Working our way up the tree, it looks like our work is already all done: combination = id, postadjust=id. In the case of combine, because both the node and its daughters are already present without active recombination, due to the wierd \(d_{tree}\) division function, the combination step doesn't need to combine anything. The structure of the result is constructed during the division phase and remains throughout the process within the computation graph itself. This violates George's definitional assertion regarding combine functions, namely \(c\ :\ d\ =\ d^{-1}\ :\ d\ =\ id\), although \( c.0\ :\ d.0\ =\ id\ ) and the rest could be considered mere annotation or side information, thus ignoreable for our purposes.
In the case of postadjust, there are already complex values for all nodes in the tree at and below a node by the time preadjust is completed, so there is no work for postadjust to do.
Finally, TreeFT itself is really just the synergy of all this, so it doesn't need to have any other definition of what else it might do; it's really the chain linking each level to the next level, and otherwise (except at the leaf of the tree) it doesn't do anything of itself, Even though TreeFT is the action in the center of it all, is has no other definition than the parallel decomposition gives to the whole process. I'm always looking for TreeFT to do something itself, but that's missing the point, that TreeFT is basically a recursion.
Hence we can write as math:
\(\begin{align} \text{TreeFT}\ :=\ (\ &\ v=M\ ?\ id \\ & \text{else}\ id\ :\ id :\ \text{TreeFT}\ :\ (PFT[1],id,id)\ :\ (id,d_{lr})) \end{align}\)or as Divacon code:
\text{TreeFT}\ :=\ PDC(divide=(id,d_{lr}), combine=id, preadjust=(PFT[1], id, id), postadjust=id, basepred="v=M-1", basefunc=(PFT[1],id,id))where
See the original PFT discussion here.
\(PFT_{b,N}\ X\ =\ c_{eo} : ma(S_b) :\ !\ PFT_{ b,\frac{N}{2}}\ :\ d_{eo}\ X\ \ \ \ \ \) Fourier Transform of data X[0..N-1] at a frequency of b rotations in 0..N-1 samples.

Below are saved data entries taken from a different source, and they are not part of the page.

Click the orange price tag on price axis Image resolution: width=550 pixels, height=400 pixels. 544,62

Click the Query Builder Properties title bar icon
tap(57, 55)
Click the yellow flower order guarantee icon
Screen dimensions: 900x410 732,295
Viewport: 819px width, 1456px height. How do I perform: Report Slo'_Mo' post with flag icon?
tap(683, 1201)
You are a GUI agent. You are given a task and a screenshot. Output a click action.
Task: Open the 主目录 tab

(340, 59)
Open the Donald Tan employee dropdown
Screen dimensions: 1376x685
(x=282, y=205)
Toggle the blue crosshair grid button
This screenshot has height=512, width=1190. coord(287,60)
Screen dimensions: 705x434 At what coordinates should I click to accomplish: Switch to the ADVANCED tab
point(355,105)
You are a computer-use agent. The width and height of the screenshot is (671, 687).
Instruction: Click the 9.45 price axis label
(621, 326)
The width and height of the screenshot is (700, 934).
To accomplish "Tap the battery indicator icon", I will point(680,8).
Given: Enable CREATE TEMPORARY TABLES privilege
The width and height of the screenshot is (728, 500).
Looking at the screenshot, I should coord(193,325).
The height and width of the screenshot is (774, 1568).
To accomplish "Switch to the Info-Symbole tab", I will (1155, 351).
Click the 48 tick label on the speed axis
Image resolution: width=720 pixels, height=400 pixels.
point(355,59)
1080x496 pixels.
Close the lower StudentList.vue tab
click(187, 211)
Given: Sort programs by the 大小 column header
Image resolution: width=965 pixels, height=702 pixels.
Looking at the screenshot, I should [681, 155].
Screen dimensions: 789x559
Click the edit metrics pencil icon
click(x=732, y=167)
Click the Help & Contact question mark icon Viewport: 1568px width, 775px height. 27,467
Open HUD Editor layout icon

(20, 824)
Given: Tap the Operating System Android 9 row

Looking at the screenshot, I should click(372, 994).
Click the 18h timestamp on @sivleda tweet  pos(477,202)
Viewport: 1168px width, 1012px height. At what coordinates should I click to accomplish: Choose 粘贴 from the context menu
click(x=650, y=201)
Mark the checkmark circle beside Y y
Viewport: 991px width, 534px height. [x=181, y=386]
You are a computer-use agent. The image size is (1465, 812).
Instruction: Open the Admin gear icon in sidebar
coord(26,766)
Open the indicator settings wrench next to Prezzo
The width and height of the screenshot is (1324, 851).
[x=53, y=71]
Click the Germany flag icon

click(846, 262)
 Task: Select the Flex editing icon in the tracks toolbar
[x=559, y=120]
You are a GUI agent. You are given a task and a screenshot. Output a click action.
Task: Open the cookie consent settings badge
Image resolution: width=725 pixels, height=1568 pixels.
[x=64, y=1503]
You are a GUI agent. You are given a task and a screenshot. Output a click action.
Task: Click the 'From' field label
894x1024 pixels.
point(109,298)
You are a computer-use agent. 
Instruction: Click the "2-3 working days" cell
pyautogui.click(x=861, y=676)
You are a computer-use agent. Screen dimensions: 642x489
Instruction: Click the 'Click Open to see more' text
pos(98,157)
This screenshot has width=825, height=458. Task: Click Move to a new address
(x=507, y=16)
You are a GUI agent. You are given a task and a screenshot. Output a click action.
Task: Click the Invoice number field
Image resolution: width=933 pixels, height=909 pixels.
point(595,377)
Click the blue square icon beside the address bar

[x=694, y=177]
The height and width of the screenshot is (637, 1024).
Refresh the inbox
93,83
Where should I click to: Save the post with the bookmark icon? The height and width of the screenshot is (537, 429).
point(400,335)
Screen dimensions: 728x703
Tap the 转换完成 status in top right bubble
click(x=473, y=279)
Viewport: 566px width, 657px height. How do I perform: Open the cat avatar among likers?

Where: \(c_{eo}\ :\ d_{eo}\ =\ d_{eo}^{-1} : d_{eo} = id\) \(c,d\) mean combine and divide. Here by evens and odds (think deal out, shuffle together). \(ma(w)(a,b) = a + w * b\) Kernel of all the local operations, a multiply and an add \(S_b=e^{iTb/N}\) Basic step angle a.k.a. twiddle factor. \(T=2\pi\).
This work seems a bit drafty, since for example and incidentally, inside level \(v\) node \(C\) we don't actually know our own place in the world, though, we could let \(c=0\), \(c+1=1\), and upstairs let the combine function do the renumbering, assuming numbering is needed which it might not be given the tree structure already encoding it. Similarly it needs to get parameter-passing right; TreeFT might need to be parameterized by \(v,N\) in addition to the data array that it applies to.